## DATA FOR THIS EXERCISE

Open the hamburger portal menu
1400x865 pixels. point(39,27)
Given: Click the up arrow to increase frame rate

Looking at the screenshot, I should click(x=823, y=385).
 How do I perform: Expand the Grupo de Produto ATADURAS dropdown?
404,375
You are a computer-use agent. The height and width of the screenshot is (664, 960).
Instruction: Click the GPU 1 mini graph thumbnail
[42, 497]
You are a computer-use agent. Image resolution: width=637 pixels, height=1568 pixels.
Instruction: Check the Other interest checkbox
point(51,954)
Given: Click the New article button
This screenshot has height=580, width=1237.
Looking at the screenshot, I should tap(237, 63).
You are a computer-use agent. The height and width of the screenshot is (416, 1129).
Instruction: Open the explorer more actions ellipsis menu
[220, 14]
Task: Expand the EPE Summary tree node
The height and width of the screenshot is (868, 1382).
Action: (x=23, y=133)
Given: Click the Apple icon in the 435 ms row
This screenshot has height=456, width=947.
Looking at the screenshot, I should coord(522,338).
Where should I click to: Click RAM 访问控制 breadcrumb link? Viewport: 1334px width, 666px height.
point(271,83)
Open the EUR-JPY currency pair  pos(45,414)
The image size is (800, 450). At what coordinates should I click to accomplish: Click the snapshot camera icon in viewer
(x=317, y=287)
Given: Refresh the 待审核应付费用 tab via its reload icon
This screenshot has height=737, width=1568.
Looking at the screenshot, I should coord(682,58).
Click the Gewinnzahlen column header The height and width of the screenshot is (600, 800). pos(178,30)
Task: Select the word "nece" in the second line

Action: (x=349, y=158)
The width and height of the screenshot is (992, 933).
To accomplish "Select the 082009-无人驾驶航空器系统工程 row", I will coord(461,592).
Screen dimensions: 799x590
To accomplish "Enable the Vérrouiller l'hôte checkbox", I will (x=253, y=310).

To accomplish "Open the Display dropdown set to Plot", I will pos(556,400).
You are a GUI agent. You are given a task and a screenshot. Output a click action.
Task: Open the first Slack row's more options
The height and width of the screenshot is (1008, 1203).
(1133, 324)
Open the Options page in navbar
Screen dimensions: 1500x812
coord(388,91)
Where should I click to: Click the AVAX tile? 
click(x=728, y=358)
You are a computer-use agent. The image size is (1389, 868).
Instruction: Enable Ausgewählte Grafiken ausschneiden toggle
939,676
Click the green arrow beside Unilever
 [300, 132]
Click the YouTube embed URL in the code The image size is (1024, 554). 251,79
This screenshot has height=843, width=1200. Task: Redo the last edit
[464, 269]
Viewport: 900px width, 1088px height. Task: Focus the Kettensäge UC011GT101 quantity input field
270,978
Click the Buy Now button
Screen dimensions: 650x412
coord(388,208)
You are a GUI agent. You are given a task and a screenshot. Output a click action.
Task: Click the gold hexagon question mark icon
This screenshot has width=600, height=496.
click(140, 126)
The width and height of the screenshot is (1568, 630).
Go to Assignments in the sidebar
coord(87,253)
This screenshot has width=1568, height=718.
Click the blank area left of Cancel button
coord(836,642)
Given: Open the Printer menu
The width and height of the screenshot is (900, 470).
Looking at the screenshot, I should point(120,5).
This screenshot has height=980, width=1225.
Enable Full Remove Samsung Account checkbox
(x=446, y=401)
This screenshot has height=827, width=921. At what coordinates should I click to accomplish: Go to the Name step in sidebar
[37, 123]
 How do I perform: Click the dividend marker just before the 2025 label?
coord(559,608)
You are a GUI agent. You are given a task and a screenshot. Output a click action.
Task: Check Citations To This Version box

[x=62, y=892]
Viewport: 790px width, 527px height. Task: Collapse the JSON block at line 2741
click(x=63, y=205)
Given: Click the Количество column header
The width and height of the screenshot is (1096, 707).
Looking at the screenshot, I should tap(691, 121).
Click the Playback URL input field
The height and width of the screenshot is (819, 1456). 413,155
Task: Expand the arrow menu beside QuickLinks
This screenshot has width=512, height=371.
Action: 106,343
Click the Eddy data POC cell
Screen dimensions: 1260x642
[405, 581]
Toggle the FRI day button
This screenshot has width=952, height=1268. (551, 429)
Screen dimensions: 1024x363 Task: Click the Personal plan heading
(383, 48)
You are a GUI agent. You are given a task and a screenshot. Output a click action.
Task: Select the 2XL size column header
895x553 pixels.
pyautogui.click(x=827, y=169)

## STATED EXERCISE
Reproduce verbatim the stretch of the records above from the line that contains "Given: Click the Количество column header" through the end of the records.

## RIGHT ANSWER
Given: Click the Количество column header
The width and height of the screenshot is (1096, 707).
Looking at the screenshot, I should tap(691, 121).
Click the Playback URL input field
The height and width of the screenshot is (819, 1456). 413,155
Task: Expand the arrow menu beside QuickLinks
This screenshot has width=512, height=371.
Action: 106,343
Click the Eddy data POC cell
Screen dimensions: 1260x642
[405, 581]
Toggle the FRI day button
This screenshot has width=952, height=1268. (551, 429)
Screen dimensions: 1024x363 Task: Click the Personal plan heading
(383, 48)
You are a GUI agent. You are given a task and a screenshot. Output a click action.
Task: Select the 2XL size column header
895x553 pixels.
pyautogui.click(x=827, y=169)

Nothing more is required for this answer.